:: WORK TASK ::
Take the listing below and print exactly the lines starting at the line containing "Click the Free cancellation calendar icon" and ending at the line containing "Task: Click the next figure arrow button", both ends included, and no others.

:: PROVIDED RECORDS ::

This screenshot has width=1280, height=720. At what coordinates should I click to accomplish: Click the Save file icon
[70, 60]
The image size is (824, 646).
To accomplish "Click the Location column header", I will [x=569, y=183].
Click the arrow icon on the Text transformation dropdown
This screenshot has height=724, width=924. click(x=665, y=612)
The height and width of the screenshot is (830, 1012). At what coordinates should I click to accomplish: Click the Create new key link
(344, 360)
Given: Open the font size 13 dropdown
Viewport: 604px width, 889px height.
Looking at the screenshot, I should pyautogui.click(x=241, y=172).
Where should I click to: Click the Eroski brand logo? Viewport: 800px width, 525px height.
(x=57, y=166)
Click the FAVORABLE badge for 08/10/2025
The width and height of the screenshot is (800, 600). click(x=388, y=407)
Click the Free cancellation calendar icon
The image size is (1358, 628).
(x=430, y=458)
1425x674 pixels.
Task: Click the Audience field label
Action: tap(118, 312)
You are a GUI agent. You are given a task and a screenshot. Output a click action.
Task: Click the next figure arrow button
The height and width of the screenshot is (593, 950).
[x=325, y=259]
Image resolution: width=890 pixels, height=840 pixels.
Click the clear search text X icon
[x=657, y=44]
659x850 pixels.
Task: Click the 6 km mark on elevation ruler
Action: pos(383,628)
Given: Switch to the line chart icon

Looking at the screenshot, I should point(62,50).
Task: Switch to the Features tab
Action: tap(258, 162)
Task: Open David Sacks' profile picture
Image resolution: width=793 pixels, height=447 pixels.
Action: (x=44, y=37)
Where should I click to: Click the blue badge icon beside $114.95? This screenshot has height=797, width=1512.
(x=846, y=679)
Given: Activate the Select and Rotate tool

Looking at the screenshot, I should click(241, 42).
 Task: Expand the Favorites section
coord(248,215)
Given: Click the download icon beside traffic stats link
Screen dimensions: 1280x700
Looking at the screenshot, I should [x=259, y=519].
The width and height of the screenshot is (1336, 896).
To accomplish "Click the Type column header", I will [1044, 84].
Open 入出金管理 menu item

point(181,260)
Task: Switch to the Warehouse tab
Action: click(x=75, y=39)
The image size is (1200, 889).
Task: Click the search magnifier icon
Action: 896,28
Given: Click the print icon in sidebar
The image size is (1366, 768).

:: RESULT FOR THIS TASK ::
Click the Free cancellation calendar icon
The image size is (1358, 628).
(x=430, y=458)
1425x674 pixels.
Task: Click the Audience field label
Action: tap(118, 312)
You are a GUI agent. You are given a task and a screenshot. Output a click action.
Task: Click the next figure arrow button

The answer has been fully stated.